The “walkers” have been trimming the trees of our beautiful park as they do every year. The sight always makes me smile, and I’m sharing these pictures in the hope they’ll do the same for you.
Also, if you feel the need to hear the song that’s been rolling around in my head for the last week and a half, visit here to see a Youtube video of “We Need a Little Christmas” as sung by Johnny Mathis.
Eventually, I expect to feel energetic enough to put up a few decorations, wrap presents, and bake. It may not be Christmas as usual, but it will have to do. As John Lennon supposedly said, “Life is what happens while you’re busy making other plans.” (I just looked it up, and Lennon may not have been the first to say this.)
To sum up the Christmas part of this post, I encourage you to read some of the “Christmas Notes” on my original “Reading, Writing, Ranting, and Raving” blog. Just search “Christmas,” and see what you get. If this is too much work, go here to see the best Christmas carol ever, performed by Bing Crosby and David Bowie. I realize this is only an opinion, but I am a Christmas song aficionado, so feel my thoughts on the subject should bear some weight.
As always, I am grateful for your readership, and I promise not to make a habit of writing posts when I’m feeling cranky.

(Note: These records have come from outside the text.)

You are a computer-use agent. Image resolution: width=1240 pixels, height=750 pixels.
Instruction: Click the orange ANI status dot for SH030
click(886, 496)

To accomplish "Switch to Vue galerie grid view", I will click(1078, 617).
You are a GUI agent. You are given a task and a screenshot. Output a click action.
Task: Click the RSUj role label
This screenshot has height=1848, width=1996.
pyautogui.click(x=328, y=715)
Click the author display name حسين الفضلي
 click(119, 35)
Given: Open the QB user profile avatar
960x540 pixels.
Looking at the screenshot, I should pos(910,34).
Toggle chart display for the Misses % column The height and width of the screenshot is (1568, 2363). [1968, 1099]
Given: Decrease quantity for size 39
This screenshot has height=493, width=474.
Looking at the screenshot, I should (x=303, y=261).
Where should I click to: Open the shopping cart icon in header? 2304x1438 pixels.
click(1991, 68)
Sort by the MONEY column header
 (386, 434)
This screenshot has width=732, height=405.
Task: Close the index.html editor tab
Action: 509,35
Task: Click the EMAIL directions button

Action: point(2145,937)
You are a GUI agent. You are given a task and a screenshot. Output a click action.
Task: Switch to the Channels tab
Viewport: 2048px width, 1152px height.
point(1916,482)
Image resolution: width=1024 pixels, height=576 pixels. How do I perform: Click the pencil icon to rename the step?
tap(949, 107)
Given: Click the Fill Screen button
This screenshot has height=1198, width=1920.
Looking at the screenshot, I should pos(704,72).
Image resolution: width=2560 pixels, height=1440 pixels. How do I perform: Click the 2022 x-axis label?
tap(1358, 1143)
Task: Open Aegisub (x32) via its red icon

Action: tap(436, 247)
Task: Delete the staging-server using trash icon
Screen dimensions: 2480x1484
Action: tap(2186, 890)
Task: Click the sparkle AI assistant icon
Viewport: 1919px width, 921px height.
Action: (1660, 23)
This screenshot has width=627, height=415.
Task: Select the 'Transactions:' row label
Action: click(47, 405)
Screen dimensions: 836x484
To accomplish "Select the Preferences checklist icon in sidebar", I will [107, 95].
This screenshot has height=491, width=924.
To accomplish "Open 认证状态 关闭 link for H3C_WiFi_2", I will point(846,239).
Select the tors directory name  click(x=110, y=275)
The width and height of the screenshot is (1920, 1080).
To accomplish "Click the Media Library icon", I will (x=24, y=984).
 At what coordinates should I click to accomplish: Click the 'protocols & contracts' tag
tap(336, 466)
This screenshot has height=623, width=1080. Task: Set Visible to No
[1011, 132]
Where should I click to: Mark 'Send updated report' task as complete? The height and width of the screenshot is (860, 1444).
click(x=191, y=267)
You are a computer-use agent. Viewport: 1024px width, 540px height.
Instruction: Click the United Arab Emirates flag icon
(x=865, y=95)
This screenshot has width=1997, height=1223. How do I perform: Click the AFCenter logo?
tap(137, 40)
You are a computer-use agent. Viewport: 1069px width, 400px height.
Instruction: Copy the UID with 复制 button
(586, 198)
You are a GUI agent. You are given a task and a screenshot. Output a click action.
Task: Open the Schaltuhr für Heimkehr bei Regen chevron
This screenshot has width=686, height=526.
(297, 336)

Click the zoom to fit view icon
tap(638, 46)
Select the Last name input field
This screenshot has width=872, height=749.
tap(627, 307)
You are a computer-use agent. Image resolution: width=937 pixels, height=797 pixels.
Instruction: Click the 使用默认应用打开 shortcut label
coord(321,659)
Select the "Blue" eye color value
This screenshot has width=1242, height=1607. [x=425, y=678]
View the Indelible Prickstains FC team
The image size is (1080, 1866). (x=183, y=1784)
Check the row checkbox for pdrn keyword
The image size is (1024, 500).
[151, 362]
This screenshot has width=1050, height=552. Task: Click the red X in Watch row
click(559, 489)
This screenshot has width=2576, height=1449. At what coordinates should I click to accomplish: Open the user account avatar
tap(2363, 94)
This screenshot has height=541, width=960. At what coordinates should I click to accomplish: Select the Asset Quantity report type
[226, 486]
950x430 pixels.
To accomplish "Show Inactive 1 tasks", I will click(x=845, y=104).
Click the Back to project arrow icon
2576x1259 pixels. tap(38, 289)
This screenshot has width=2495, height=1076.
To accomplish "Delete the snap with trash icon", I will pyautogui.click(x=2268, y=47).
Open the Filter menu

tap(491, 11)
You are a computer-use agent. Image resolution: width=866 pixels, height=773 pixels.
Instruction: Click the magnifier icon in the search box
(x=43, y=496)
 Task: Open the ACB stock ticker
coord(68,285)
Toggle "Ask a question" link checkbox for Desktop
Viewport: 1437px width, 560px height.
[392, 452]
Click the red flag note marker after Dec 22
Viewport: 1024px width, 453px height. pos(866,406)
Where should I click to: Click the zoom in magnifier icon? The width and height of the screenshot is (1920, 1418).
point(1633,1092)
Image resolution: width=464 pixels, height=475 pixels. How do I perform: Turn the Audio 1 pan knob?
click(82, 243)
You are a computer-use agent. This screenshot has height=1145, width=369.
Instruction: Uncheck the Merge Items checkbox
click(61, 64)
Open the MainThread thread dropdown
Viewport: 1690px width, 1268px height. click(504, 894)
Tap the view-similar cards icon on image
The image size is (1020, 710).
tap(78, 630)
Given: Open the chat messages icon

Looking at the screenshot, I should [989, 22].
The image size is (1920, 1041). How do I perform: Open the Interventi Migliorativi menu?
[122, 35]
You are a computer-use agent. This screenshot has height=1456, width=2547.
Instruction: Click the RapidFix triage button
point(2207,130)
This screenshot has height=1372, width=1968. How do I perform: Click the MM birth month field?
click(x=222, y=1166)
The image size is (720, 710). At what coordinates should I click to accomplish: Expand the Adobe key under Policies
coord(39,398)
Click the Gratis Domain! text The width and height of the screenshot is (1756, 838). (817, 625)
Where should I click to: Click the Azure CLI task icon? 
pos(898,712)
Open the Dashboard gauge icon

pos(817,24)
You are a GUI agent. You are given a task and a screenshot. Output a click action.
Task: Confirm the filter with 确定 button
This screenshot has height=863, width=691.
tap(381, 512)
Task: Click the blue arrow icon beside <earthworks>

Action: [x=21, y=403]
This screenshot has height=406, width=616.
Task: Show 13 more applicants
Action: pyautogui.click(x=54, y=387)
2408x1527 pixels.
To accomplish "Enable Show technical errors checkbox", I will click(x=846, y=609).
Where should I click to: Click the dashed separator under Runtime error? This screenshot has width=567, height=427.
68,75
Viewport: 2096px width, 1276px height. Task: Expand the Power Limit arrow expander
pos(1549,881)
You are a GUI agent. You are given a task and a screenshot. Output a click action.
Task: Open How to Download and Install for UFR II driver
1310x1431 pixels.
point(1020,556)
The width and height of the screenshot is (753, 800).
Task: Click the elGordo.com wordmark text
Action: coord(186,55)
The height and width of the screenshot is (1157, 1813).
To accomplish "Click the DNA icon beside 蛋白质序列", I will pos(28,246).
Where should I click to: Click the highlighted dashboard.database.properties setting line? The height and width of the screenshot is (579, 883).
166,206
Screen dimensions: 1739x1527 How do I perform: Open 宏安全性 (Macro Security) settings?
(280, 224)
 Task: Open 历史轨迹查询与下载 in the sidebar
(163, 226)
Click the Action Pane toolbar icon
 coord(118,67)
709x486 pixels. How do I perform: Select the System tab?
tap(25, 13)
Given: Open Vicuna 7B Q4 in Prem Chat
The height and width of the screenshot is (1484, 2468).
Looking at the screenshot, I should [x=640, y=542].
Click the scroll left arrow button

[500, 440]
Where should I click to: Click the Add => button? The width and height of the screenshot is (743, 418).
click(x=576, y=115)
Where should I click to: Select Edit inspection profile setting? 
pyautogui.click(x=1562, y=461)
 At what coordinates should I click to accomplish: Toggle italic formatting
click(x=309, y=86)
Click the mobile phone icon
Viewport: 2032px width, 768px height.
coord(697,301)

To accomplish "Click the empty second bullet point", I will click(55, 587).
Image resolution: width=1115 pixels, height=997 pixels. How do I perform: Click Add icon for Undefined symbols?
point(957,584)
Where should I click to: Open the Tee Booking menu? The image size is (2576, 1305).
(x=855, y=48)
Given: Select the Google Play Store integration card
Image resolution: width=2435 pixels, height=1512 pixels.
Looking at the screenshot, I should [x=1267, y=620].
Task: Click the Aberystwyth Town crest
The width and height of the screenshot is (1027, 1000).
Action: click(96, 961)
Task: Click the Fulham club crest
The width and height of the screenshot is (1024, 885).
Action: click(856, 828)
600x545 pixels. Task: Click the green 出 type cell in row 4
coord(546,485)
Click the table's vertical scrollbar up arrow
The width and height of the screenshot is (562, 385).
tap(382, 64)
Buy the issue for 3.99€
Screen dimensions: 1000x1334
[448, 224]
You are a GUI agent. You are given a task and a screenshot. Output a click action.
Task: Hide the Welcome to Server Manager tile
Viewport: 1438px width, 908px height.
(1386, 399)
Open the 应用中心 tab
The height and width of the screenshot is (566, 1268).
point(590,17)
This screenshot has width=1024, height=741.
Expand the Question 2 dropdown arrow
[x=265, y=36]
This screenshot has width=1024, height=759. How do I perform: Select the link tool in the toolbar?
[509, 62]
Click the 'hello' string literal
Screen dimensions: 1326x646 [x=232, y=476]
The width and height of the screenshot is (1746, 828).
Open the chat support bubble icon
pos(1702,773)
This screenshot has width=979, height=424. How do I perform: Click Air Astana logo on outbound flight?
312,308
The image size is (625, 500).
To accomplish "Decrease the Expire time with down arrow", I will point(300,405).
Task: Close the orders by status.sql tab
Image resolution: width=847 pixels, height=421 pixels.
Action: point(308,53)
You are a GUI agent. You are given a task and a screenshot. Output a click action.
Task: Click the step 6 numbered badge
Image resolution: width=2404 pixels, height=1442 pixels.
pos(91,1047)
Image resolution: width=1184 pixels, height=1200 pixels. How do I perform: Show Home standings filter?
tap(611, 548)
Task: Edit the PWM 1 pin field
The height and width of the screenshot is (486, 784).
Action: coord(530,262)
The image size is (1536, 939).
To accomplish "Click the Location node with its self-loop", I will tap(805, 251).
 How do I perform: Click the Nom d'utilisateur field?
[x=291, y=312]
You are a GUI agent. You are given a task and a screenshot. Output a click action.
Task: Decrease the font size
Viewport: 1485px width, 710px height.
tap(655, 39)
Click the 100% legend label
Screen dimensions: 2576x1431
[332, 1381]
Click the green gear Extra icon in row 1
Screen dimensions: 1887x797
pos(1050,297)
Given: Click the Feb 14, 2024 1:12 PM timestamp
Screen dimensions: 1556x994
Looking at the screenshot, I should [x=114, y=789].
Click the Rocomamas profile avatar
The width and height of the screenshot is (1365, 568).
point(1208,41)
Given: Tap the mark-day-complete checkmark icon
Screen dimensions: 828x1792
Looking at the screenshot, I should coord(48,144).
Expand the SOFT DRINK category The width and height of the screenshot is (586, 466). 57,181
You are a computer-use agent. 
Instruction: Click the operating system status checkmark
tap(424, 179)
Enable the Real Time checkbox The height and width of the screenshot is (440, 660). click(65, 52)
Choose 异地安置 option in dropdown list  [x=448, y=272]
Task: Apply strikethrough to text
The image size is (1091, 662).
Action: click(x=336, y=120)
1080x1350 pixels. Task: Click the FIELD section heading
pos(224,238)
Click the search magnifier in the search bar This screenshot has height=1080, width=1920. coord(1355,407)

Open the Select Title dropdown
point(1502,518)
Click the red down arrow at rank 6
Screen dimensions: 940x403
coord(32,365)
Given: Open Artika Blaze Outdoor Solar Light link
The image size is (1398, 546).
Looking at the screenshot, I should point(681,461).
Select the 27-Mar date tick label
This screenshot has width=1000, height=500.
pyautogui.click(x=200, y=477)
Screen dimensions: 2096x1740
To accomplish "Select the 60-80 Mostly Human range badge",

Wishing you a very merry Christmas.
Bee update: We winterized the hives a few days after Thanksgiving. First we pushed them together as close as we could, fit foam insulation between to keep in the warmth, and wrapped them together. We also put in shims, fit sugar patties in the open space, and put more foam insulation under the outer cover. The Engineer built a little shelter for them, which I’ve mentally dubbed “La Hacienda de la Apis Mellifera,” which if I’m translating correctly means “The House of the Honey Bee.”
On sunny days like today, a few crazy girls come out for little flights, even when it’s only in the thirties. Inevitably, a few end up in the snow. One of the (many) reasons I love my husband is because he always goes out, scoops them up, brings them inside to warm up, and then returns the survivors to the hive.